We present a new method, SOLOIST,1 that uses transfer learning and machine teaching to build task bots at scale. We parameterize classical modular task-oriented dialog systems using a Transformer-based auto-regressive language model, which subsumes different dialog modules into a single neural model. We pre-train, on heterogeneous dialog corpora, a task-grounded response generation model, which can generate dialog responses grounded in user goals and real-world knowledge for task completion. The pre-trained model can be efficiently adapted to accomplish new tasks with a handful of task-specific dialogs via machine teaching, where training samples are generated by human teachers interacting with the system.

The increasing use of personal assistants and messaging applications has spurred interest in building task-oriented dialog systems (or task bots) that can communicate with users through natural language to accomplish a wide range of tasks, such as restaurant booking, weather query, flight booking, IT helpdesk (e.g., Zhou et al., 2020; Adiwardana et al., 2020; Roller et al., 2020b; Gao et al., 2020; Peng et al., 2020a). The wide variety of tasks and domains has created the need for a flexible task-oriented dialog development platform that can support many different use cases while remaining straightforward for developers to use and maintain.

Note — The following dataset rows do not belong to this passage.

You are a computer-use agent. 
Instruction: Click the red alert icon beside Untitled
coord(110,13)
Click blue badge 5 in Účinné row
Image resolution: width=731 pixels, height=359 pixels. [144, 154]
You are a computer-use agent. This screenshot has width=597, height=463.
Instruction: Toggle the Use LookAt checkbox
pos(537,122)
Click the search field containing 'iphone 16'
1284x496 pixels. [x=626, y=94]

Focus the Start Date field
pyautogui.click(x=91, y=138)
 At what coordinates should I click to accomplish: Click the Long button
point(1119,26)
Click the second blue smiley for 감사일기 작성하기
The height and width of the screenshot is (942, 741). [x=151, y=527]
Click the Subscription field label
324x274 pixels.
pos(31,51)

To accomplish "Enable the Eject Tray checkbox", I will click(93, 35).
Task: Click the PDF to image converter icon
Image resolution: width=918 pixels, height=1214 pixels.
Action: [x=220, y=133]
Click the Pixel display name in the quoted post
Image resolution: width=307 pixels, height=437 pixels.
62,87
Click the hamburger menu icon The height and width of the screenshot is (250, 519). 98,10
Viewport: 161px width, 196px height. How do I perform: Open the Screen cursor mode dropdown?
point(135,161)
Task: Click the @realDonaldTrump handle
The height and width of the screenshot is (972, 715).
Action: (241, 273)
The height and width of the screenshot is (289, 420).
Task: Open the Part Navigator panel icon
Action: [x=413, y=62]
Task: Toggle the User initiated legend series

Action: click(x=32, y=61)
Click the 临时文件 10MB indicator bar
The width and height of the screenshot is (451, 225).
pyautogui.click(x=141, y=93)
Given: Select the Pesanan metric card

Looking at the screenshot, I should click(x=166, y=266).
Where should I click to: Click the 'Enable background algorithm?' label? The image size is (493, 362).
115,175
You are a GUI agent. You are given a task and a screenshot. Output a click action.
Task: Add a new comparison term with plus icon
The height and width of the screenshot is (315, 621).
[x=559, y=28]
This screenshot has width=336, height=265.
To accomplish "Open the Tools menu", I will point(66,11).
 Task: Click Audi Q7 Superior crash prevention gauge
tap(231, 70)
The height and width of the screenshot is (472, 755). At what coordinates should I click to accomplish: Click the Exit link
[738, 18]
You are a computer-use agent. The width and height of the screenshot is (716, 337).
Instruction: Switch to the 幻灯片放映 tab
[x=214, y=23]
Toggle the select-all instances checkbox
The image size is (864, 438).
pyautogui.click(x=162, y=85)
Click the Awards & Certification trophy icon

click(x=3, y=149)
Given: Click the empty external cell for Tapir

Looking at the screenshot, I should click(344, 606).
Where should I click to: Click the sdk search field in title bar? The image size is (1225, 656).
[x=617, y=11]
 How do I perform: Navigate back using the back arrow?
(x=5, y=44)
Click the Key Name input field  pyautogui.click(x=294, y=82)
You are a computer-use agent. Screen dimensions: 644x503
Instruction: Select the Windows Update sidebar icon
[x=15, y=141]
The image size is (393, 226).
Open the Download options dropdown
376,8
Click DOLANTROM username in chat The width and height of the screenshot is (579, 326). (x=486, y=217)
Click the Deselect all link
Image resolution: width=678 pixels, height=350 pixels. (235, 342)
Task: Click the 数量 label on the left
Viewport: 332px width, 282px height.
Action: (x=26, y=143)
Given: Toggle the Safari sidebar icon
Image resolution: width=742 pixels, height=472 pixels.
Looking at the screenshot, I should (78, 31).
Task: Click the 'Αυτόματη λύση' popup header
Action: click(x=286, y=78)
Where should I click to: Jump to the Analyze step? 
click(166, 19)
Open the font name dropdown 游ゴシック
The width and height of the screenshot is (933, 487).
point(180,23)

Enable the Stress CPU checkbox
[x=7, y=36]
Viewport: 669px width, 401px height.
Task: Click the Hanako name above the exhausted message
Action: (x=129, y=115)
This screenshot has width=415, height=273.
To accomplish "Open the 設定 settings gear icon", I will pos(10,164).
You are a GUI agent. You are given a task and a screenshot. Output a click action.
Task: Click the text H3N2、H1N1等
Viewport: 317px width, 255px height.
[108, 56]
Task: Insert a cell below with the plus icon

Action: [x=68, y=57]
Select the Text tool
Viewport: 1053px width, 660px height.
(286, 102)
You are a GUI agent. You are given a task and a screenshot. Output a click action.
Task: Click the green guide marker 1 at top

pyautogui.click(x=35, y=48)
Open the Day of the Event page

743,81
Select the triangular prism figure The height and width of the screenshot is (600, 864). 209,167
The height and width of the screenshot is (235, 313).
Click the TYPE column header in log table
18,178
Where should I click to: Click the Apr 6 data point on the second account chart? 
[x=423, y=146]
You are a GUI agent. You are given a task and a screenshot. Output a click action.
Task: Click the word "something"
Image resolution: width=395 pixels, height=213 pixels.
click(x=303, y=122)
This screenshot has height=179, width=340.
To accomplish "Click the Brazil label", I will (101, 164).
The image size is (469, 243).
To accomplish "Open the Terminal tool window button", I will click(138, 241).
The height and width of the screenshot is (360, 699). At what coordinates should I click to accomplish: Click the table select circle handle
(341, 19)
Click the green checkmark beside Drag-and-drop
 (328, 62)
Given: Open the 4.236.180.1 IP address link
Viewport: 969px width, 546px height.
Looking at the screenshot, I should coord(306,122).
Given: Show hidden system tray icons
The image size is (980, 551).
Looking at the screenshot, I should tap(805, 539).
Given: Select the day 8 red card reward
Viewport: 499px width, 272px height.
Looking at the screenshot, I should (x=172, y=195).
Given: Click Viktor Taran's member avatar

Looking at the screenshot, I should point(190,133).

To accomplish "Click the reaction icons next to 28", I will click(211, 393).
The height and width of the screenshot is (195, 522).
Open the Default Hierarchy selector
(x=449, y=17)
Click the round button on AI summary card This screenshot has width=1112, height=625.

A typical task-oriented dialog system uses a modular pipeline, which has four modules and executes sequentially (Young et al., 2013; Gao et al., 2019a), as shown in Figure 1(a). A natural language understanding (NLU) module identifies user intents and extracts associated information such as slots and their values from users’ input. A dialog state tracker (DST) infers the belief state (or user goal) from dialog history. The belief state is often used to query a task-specific database (DB) to obtain the DB state, such as the number of entities that match the user goal. The dialog state and DB state are then passed to a dialog policy (POL) to select the next system action. A natural language generation (NLG) module converts the action to a natural language response.